NEW YORK -- It's not every day entire sections of Midtown Manhattan are blocked off to the point where absolutely no traffic is allowed through.

For the most part, to make that happen, there has to be something big involved, like a presidential motorcarde or, as was the case on Tuesday, ushering the best Major League Baseball players through town parade-style.


For about 90 minutes early in the afternoon, 42nd Street went from busy, bustling, loud and high-trafficked to subdued and regal, adorned in 80,000 square feet of red carpet and traveled by one exclusive group: 2013 All-Stars who were participating in the Major League Baseball All-Star Red Carpet Show presented by Chevrolet.

Grand Marshal Tom Seaver, the Hall of Famer who earned the nickname "Tom Terrific" during his 12-year, 198-win stint with the Mets, was the first baseball dignitary to travel down 42nd Street in the back of an open-air Chevrolet truck. He was followed by the National League and American League All-Stars, coaches, managers, former Mets greats and the 30 PEOPLE Magazine "Tribute for Heroes" winners.

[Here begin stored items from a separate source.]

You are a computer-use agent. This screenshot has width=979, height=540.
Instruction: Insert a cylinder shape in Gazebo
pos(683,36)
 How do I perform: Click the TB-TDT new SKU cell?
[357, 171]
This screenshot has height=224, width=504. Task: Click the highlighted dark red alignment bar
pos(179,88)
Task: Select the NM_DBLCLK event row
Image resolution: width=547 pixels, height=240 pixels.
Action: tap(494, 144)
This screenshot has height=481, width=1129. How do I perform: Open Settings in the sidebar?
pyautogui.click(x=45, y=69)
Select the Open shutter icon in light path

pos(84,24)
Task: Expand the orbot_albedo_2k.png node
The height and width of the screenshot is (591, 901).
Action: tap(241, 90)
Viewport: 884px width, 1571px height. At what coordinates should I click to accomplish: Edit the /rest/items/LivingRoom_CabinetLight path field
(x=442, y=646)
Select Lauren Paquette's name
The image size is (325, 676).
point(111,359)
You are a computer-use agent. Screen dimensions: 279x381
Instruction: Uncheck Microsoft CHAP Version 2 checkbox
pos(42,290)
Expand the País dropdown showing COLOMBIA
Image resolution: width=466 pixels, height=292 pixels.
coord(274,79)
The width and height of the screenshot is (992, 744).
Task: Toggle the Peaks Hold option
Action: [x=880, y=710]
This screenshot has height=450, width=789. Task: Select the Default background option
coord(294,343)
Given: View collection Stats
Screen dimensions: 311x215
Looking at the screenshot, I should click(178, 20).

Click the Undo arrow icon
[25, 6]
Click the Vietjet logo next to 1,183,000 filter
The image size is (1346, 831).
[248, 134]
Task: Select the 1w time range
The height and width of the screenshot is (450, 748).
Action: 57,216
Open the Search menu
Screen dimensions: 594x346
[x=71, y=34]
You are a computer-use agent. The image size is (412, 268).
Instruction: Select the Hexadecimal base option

With temperatures climbing steadily all morning and hitting a 90-93-degree peak just as the parade was in full swing, players sat in the trucks as comfortably as possible under the blazing sun. Most brought family members with them: parents, children, and in some cases grandparents, several of whom engaged the crowd by waving in acknowledgement.

Suffice it to say, the fans who lined up along the street saved their best cheers (and boos) for the most, shall we say, deserving. David Ortiz, typically dressed to the nines with just the right amount of Big Papi-ish bling, laughed and waved even as he was roundly booed by the anti-Red Sox contingent, which, in New York, includes just about everyone.

Boston second baseman Dustin Pedroia received about the same treatment, although it's fair to say the boos for both Red Sox players didn't seem to be nearly as loud as they are in a ballpark setting. These were more muted boos, the kind that you generally hear when fans are a little closer to the players than they're used to and for reasons unknown don't have the same bravado as they do when they're comfortably at a distance from the field. It was sort of a baseball version of the anti-golf clap.

There were plenty of players for New Yorkers to cheer during the parade, however. Davey Johnson's presence this week as a coach on Bruce Bochy's NL staff is somewhat of a footnote to where Johnson fits in historically in this town, given he was the manager for one of the most beloved clubs in franchise history: the 1986 World Series champion Mets.

A two-story, horn-honking "All-Star Bus" that had been all over the city since festivities began Sunday rolled through town as well, holding, among others, stars from the past and the present. Visible to the fans were former All-Star pitcher Dwight Gooden and current All-Star infielder David Wright, along with former Mets John Franco, Mike Piazza and Darryl Strawberry.

The fans who lined up along the streets of Manhattan weren't all Mets fans, of course. Yankees fandom was in full force as well, and it's probably not a coincidence that Mariano Rivera and Robinson Cano were among the last All-Stars to travel through the procession.

Although the World Series trophy served as the caboose of this train ride, bringing up the rear in a symbolic gesture as the focus shifts toward the second half of the season and, eventually the playoffs, Rivera's place in the order was apparent.

The greatest closer of all time, preparing to close out his career, brought up the rear in a parade meant to salute the best of the best in Major League Baseball.

Under those terms, could there be a more fitting ending?